[[ Data to process, beginning ]]

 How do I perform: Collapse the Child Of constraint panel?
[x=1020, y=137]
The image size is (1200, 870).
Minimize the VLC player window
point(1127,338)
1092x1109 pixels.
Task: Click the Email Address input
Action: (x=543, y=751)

[[ Data to process, end ]]

**Your objective:** Your reply must reproduce all records above exactly.

**Written response:**
 How do I perform: Collapse the Child Of constraint panel?
[x=1020, y=137]
The image size is (1200, 870).
Minimize the VLC player window
point(1127,338)
1092x1109 pixels.
Task: Click the Email Address input
Action: (x=543, y=751)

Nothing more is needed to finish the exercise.